CamDavidsonPilon / lifelines

Survival analysis in Python
lifelines.readthedocs.org
MIT License
2.34k stars 553 forks source link

Suggestion: Multiple Kaplan Meier confidence interval options #424

Open javadnoorb opened 6 years ago

javadnoorb commented 6 years ago

Greenwood CI for KM estimator does not work very well with highly censored data and also has asymptotic properties, so doesn't work well for small sample sizes.

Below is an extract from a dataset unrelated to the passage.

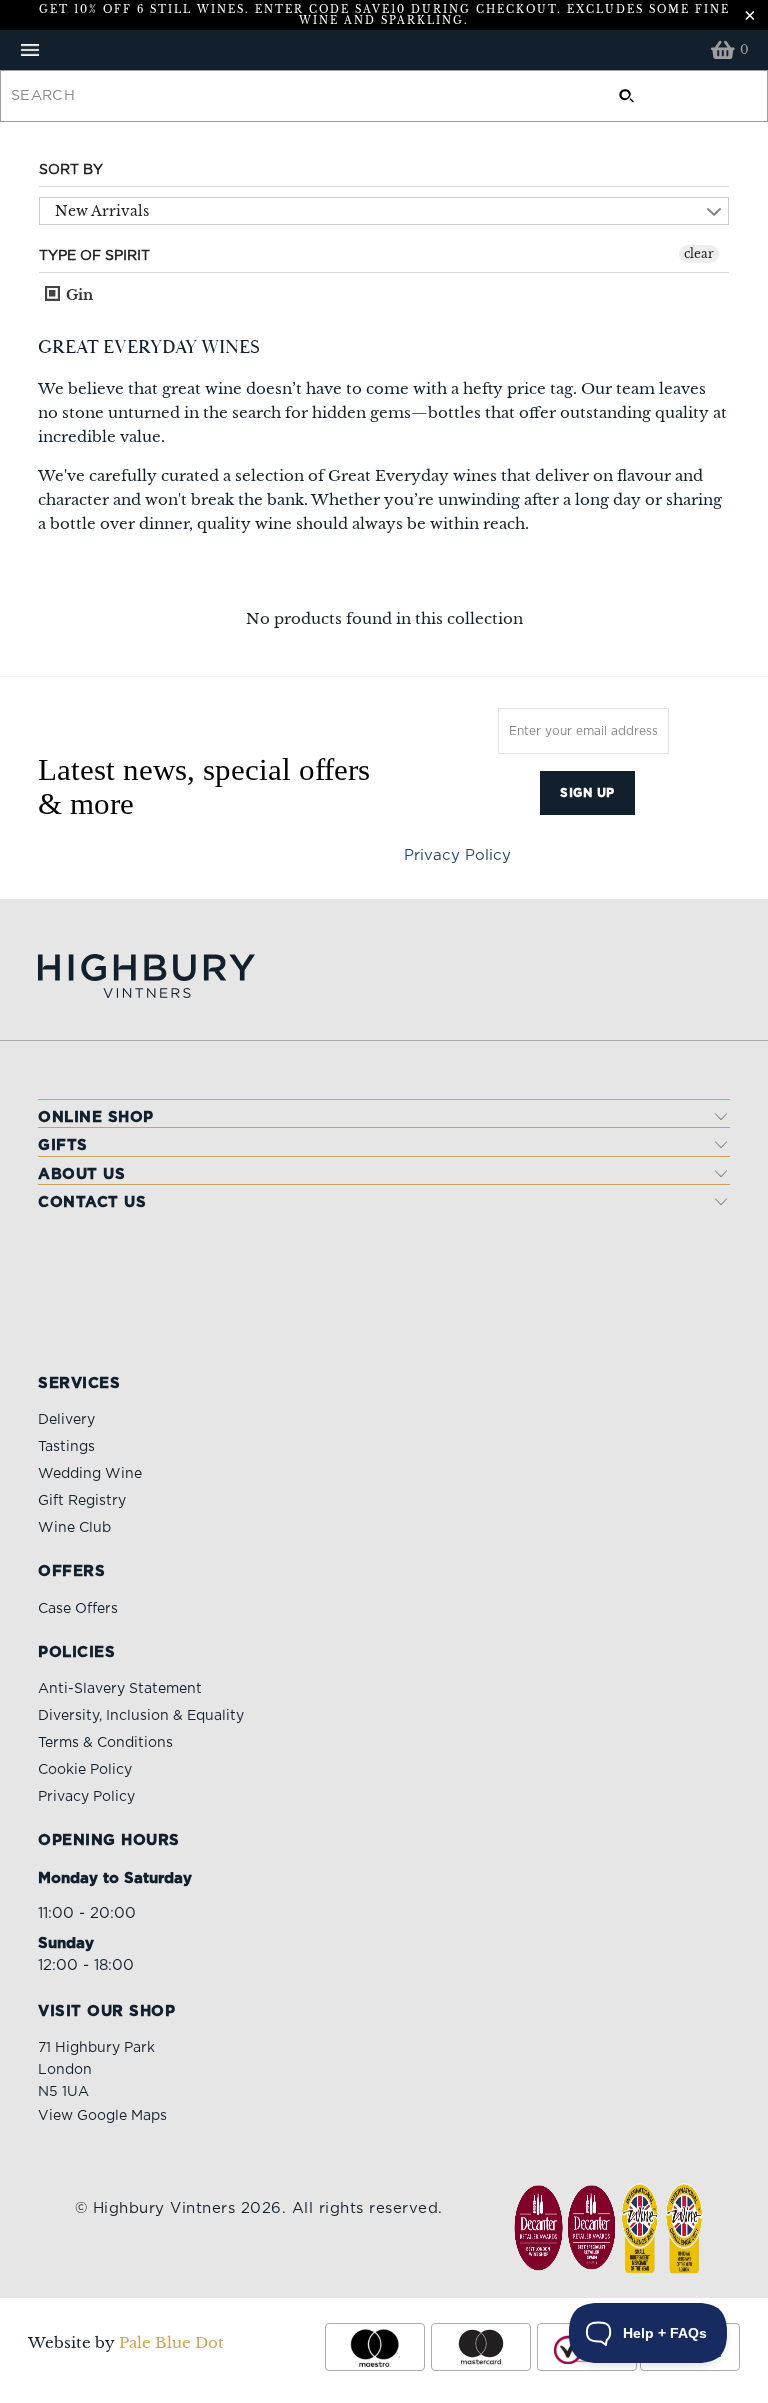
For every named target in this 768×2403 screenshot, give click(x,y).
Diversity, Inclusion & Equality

After playing around with lifelines and getting many NaNs for CIs of highly censored data, I ended up using "Beta Product Confidence Procedure for Right Censored Data" from the following paper: https://www.ncbi.nlm.nih.gov/pmc/articles/PMC3769999/

There is an R package to calculate this (which also includes four other CIs): https://cran.r-project.org/web/packages/bpcp/index.html

I'm a Python user so I wrapped this in rpy2. I understand that introduction of new libraries, wrappers or statistical methods may not be appealing, but just checking if there is any interest to incorporate this or any other CIs into lifelines?

Here's a sample of code that can create these CIs:

from rpy2.robjects import pandas2ri,r
import rpy2.robjects.packages as rpackages
from rpy2.robjects.vectors import StrVector
from rpy2.rinterface import RRuntimeError

utils = rpackages.importr('utils')
utils.chooseCRANmirror(ind=1);
packnames = ['bpcp']
names_to_install = [x for x in packnames if not rpackages.isinstalled(x)]
if len(names_to_install) > 0:
    utils.install_packages(StrVector(names_to_install))

pandas2ri.activate()

bpcp = rpackages.importr('bpcp')

def bpcp_survival(df,days_to_succeed = 5*365.): 
    try:
        bfit = bpcp.bpcp(df['TherapyToLastDay'],df['Vital Status'],Delta=0);
    except RRuntimeError:
        return pd.Series(index=['survival','lower','upper'])
    surv_results = pandas2ri.ri2py(bpcp.StCI(bfit,days_to_succeed))
    return surv_results[['survival','lower','upper']].iloc[0]
tueda commented 8 months ago

For some comparative reason, I needed the "traditional" Greenwood's formula (which made me create a monkey patch for the _bounds method with the current code base). It would be nice if the user could choose optional methods for the confidence intervals.